Test dataset is not used as part of the training. It has the same format as training data and it is used to test the model's results and decide whether model's predictions are accurate enough for the busines goals.
Predictions are outputs of the model. When trying to predict which customers are likely to buy if they receive discounted offers, the model predicts an outcome (will buy, will not buy) for each customer in the dataset. The company can use these predictions to decide which customers to reach out to. Furthermore, model can assign a confidence score to each prediction, helping the company further refine the actions it will take. For example, if an incorrect prediction is costlier than a correct prediction, the company may not act on a prediction if the confidence level of the model for that data point is low.
Which industries benefit the most from deep learning?
Industries with the most data are likely to benefit the most from deep learning models. Some example industries are:
- Most B2C industries such as banking, utilities etc. have time series data on customers useful for deep learning models
- In B2B, models are helpful in prioritizing leads
- Manufacturing, especially companies leveraging Industrial Internet of Things (IIoT) have access to copious amounts of data which can power deep learning models
What are its benefits?
Deep learning models can lead to better, faster and cheaper predictions which lead to better business, higher revenues and reduced costs.
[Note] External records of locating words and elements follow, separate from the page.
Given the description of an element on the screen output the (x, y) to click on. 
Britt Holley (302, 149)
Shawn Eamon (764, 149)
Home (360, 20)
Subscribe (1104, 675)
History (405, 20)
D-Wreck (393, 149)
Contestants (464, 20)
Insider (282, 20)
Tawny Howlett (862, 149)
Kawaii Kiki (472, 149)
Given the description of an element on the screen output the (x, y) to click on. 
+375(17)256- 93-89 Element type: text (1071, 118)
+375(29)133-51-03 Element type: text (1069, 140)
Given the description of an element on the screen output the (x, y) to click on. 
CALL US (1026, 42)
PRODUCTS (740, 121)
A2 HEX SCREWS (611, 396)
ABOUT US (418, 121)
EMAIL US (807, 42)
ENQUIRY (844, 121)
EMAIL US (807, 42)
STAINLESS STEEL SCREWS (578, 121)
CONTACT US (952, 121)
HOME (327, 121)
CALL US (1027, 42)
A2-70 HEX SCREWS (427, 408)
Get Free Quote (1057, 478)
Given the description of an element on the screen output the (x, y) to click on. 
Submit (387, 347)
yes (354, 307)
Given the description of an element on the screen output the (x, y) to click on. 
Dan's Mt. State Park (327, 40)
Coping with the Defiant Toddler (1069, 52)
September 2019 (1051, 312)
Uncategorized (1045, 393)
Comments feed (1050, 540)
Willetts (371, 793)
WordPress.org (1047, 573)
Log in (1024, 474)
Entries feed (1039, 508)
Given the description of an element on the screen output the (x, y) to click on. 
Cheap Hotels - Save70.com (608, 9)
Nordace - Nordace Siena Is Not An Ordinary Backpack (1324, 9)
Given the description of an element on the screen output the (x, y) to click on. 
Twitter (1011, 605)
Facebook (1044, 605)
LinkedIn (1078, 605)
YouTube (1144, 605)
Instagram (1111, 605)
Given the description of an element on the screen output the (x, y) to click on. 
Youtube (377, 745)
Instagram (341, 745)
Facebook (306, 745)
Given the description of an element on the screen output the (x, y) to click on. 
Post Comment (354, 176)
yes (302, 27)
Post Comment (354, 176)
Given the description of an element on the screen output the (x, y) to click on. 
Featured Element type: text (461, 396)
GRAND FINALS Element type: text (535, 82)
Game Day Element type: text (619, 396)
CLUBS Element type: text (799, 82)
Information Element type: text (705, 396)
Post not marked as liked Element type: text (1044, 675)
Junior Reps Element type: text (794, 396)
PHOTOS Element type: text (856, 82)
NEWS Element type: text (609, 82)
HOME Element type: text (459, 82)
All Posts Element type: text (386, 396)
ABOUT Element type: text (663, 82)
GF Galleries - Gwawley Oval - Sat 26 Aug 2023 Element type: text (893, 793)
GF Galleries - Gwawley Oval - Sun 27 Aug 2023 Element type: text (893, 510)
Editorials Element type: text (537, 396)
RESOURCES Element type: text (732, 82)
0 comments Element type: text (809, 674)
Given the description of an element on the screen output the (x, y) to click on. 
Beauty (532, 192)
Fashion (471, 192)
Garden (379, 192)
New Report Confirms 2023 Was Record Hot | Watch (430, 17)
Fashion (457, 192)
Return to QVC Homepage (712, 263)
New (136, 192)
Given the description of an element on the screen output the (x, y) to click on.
- Better predictions: Which business wouldn't want to be able to call just the customers who are ready to buy or keep just the right amount of stock? All of these decisions can be improved with better predictions
- Faster predictions: Deep learning, and machine learning in general, automates a company's decision making increasing its execution speed. Consider customers that leave their contact info to get more details about a tech solution for their company. Maybe it is obvious from the contact info that this is a very high potential and needs to be contacted. Thanks to the model in place, no one needs to manually check that data, the potential customer will be immediately prioritized. Speed is especially important in this example because customers contacted sooner are more likely to convert.
- Cheaper predictions: Companies that do not implement operational decision making models, rely on analysts to make decisions which are orders of magnitude costlier than running deep-learning models. However, as discussed in deep learning use cases, models have setup time and costs. Therefore, the business case for models need to be investigated before rolling out models.